▶ Work to be completed:
Each line below is to be repeated exactly; any picture is to be left out.

BEGIN Supplied material

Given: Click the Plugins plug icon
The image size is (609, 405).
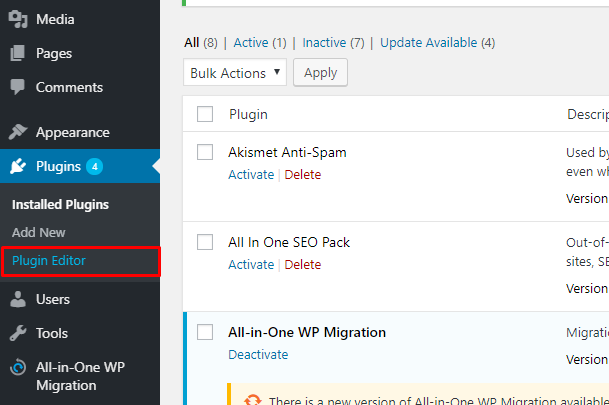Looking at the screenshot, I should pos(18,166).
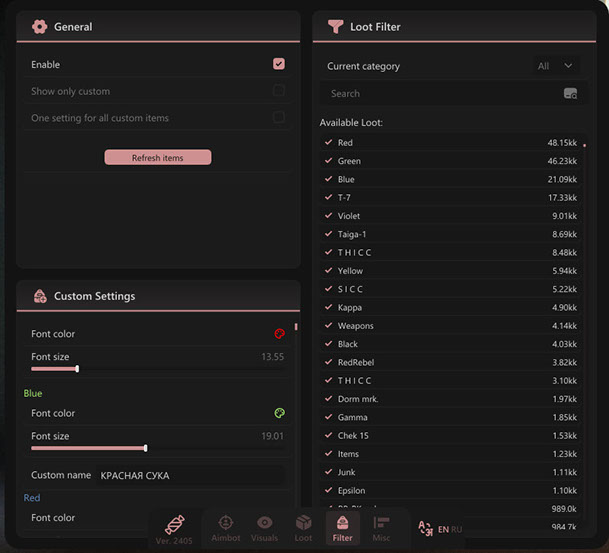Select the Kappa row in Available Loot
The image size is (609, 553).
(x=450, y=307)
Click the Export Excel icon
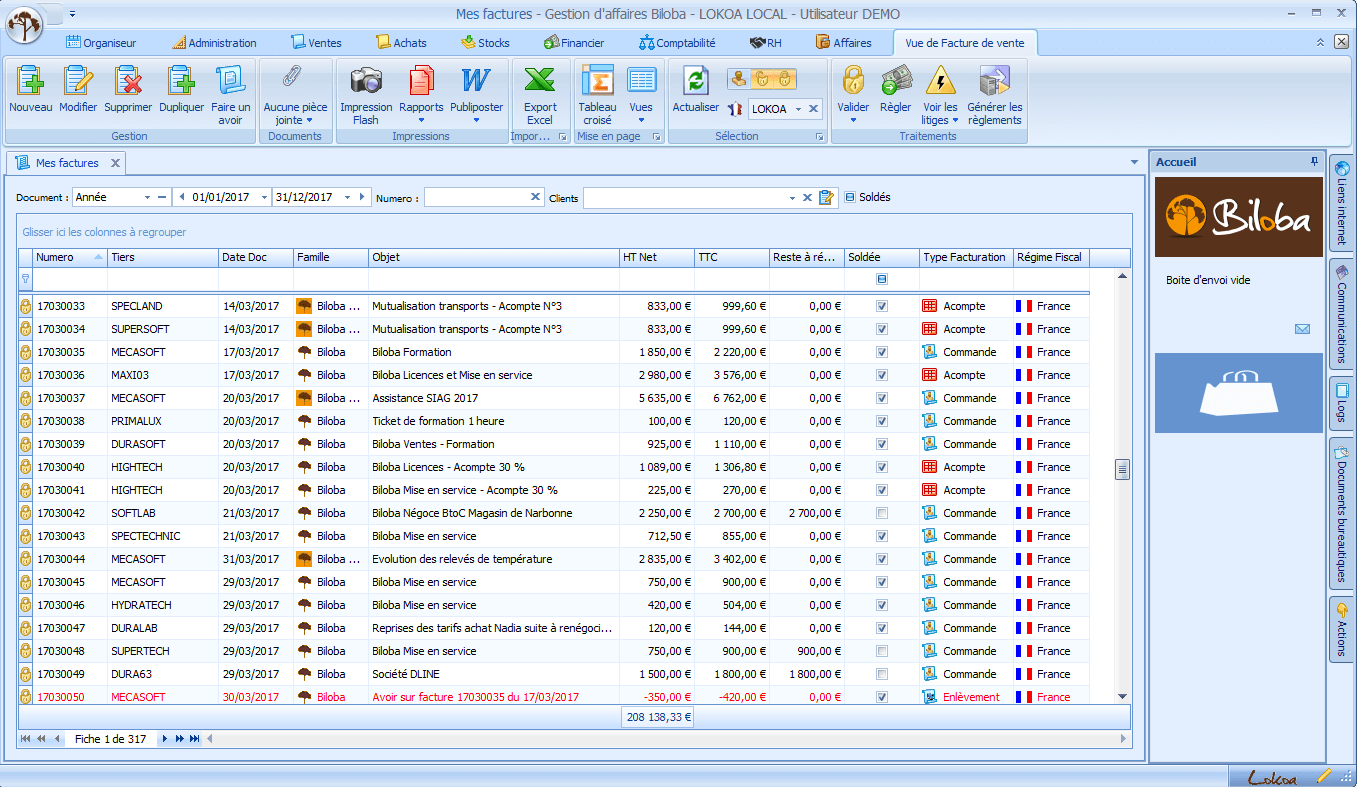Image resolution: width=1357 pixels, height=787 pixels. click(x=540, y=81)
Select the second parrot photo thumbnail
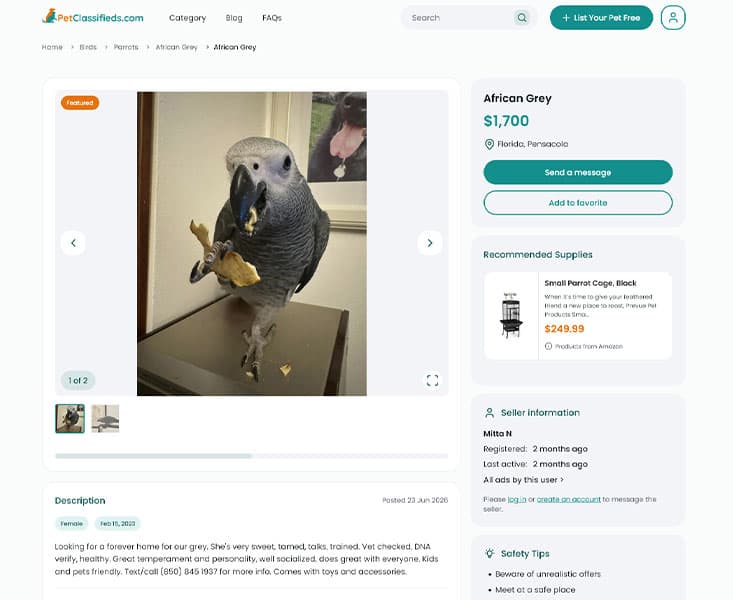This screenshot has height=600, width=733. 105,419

END Supplied material

▶ Problem solution:
Given: Click the Plugins plug icon
The image size is (609, 405).
Looking at the screenshot, I should pos(18,166).
Select the Kappa row in Available Loot
The image size is (609, 553).
(x=450, y=307)
Click the Export Excel icon
Image resolution: width=1357 pixels, height=787 pixels. click(x=540, y=81)
Select the second parrot photo thumbnail
This screenshot has height=600, width=733. 105,419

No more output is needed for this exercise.